I don’t think such a film would be a hit today. Can you imagine the online backlash? Can you imagine the bashing a film would get that presented prostitution largely as just another possible career choice for a girl in Hollywood? Flipping heck, we’re currently going through a backlash against Ryan Gosling’s character in La La Land, so goodness only knows what the Twitterati would make of Julia Robert’s Vivian Ward in this.

But despite everything, Pretty Woman gets away with it. Julia Roberts oozes so much charisma and joie de vive that you let slide the fact that she is not 1% convincing as a prostitute – or that despite living on the streets and being practiced at selling herself for sex, she remains wholesome and untouched by the nastiness around her. But then that’s par for the course for the entire film – it’s a bizarre fairytale that’s told with such swooping charm and playfulness, and with such an old-fashioned lightness of touch, that it makes you feel churlish to point out that it’s rooted in something profoundly troubling and unpleasant.

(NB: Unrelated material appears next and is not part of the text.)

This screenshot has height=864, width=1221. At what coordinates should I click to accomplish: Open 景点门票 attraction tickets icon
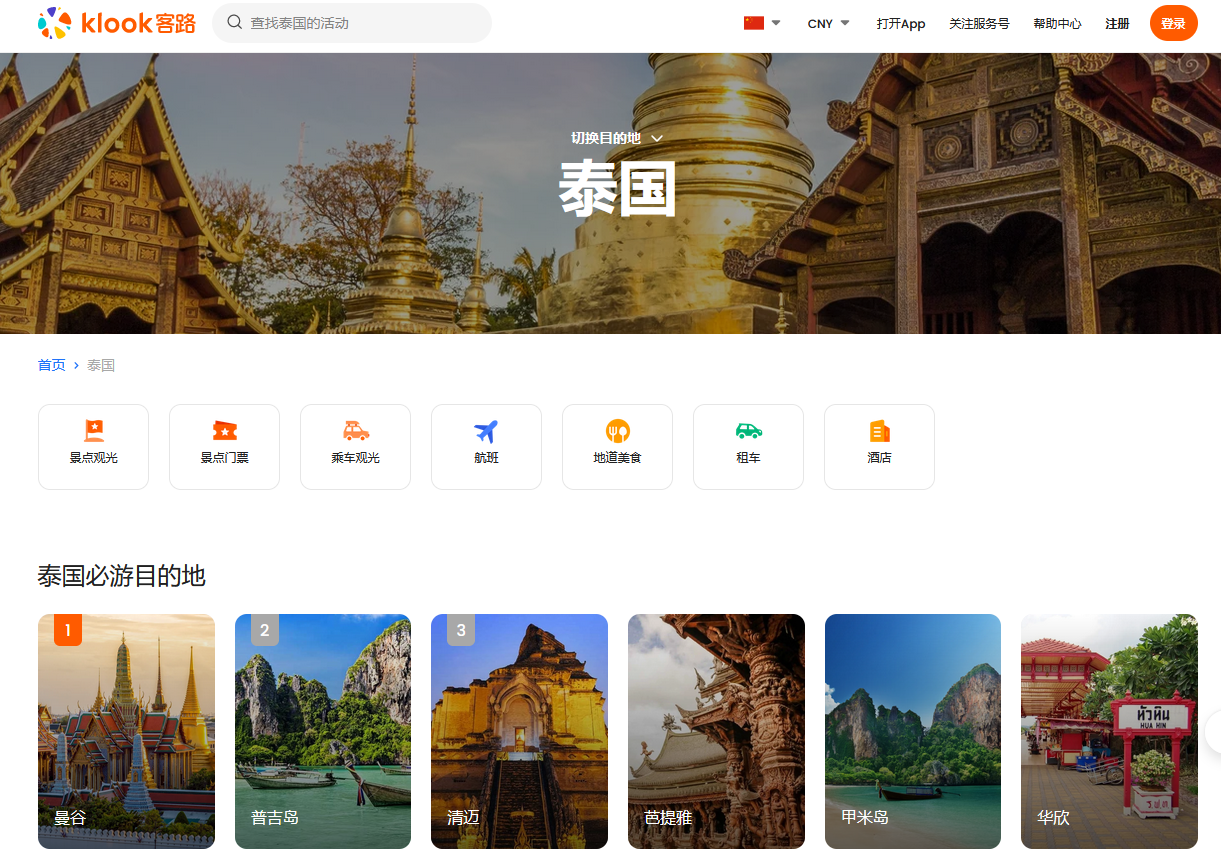tap(225, 431)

Not surprisingly given the character’s initial appearance as a prostitute, Vivian is a role that half of Hollywood turned down before Roberts said yes. But her star-making combination of girl-next-door charm and the perfect amount of sass makes her totally endearing.  She is brilliant. Equally Richard Gere gives a perfect low-key, Cary Grant style performance as the smirking executive. To be honest, he’s no closer to what a hard-bitten businessman would really be like than Roberts is to a real LA prostitute, but hell it doesn’t matter, you still come out of this movie wanting to give him a hug. As the guy sings at the end while our heroes embrace on the stairs, “This is Hollywood!”.

So despite the fact that it should really hit all your outrage buttons, and make you gag on its sentimentality, it’s funny, sweet and lovable enough that you just disengage your brain and go with it. The film does this because it taps brilliantly into the same class unease as we all feel – who hasn’t popped into a high class hotel or (most brilliantly of all) a high-class shop and felt (or been made to feel) “I don’t belong here…”. Despite its subject matter, it all feels endearingly old fashioned, like something from the 1930s. The old fashioned shooting style, the structure that owes a lot to fairy tales, the jaunty old school musical numbers, the restrained sense of sex – it’s all successfully mixed together to make us feel safe.

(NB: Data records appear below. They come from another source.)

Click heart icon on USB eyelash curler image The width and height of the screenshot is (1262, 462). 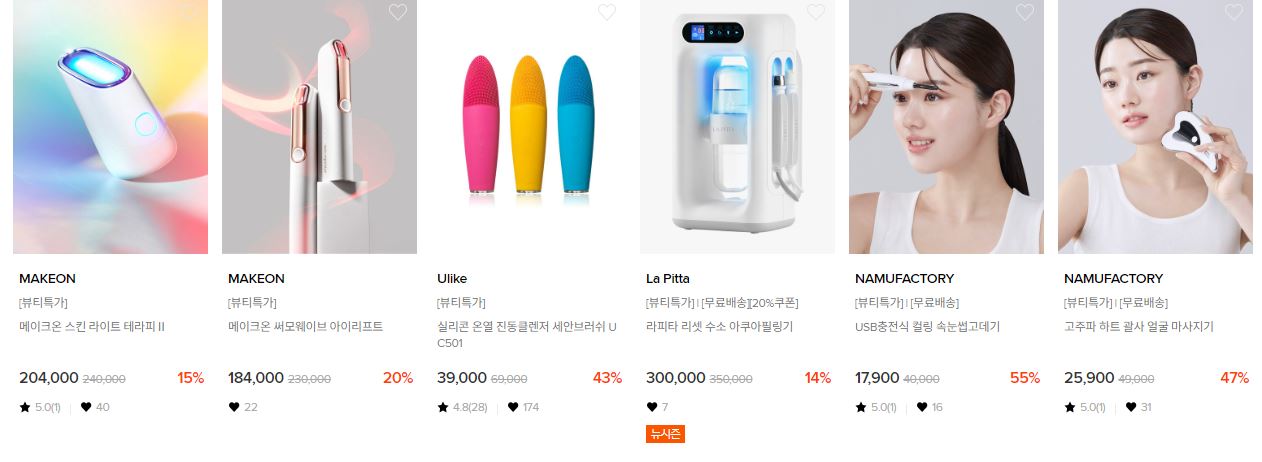pyautogui.click(x=1025, y=11)
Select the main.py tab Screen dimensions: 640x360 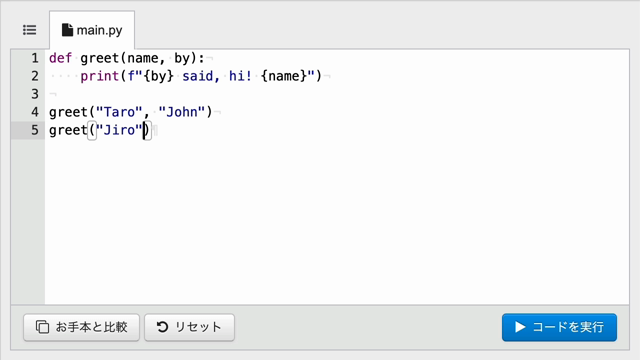pos(92,30)
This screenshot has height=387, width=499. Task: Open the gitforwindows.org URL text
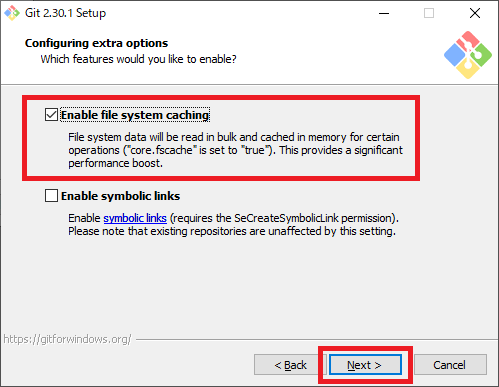coord(67,339)

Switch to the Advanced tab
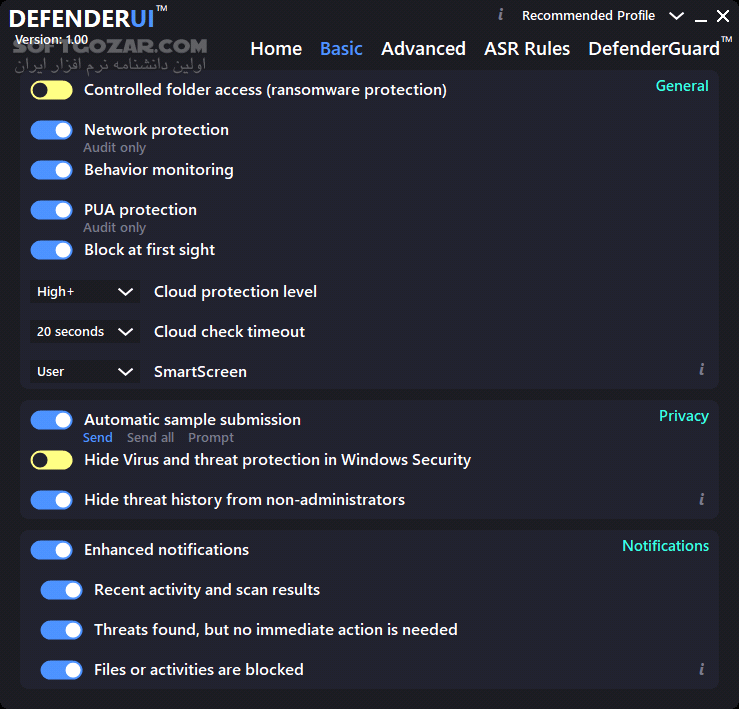pyautogui.click(x=423, y=49)
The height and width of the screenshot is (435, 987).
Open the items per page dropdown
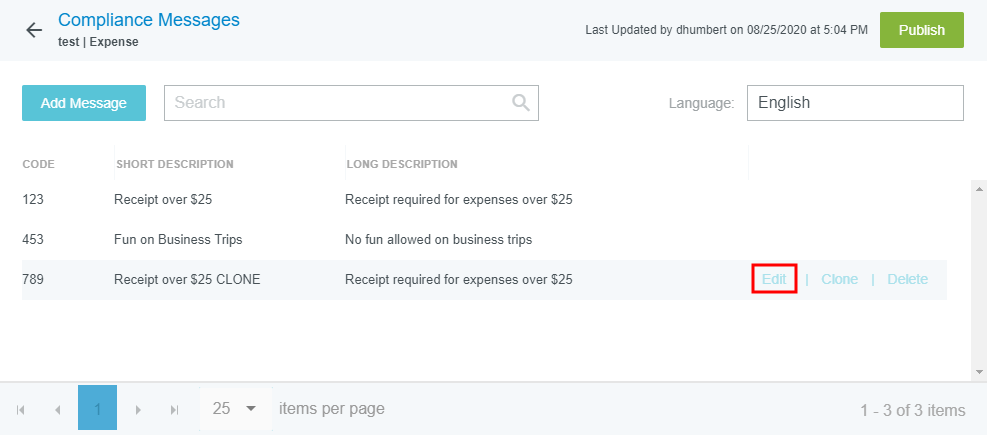click(x=236, y=409)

Away from the wonderful leads, Jason Alexander and Laura San Giacomo have the thankless tasks of showing us what big business sharks and Hollywood Boulevard prostitutes are probably really like, but handle them well. Hector Elizondo is marvellous as a cuddly hotel manager, part a sort of benevolent uncle to Vivian, part a smoothly charming and caring Henry Higgins (although of course, the idea that prostitutes are unknown at high class hotels is equally nonsense).

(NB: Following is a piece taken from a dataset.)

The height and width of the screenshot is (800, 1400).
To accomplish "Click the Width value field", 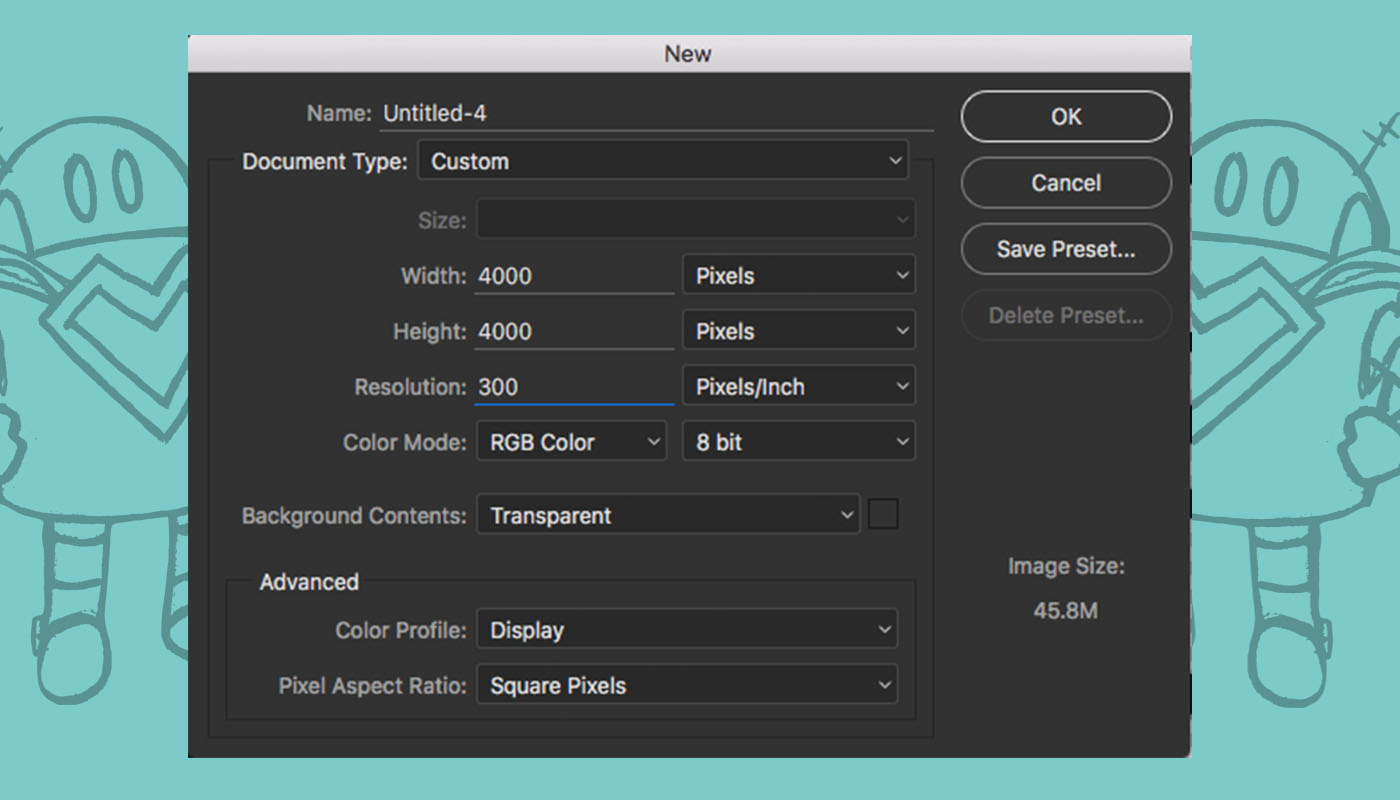I will tap(574, 277).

The film is old fashioned, demands you not think about it and has two perfectly cast, charismatic leads who rarely played these sort of parts better. It’s not remotely rooted in any sense of reality and don’t even begin to think about any sort of message this could send to anyone. Think about it – as millions and millions of people do – as a handsome prince sweeping a normal girl off her feet. Perfect cinematic comfort food.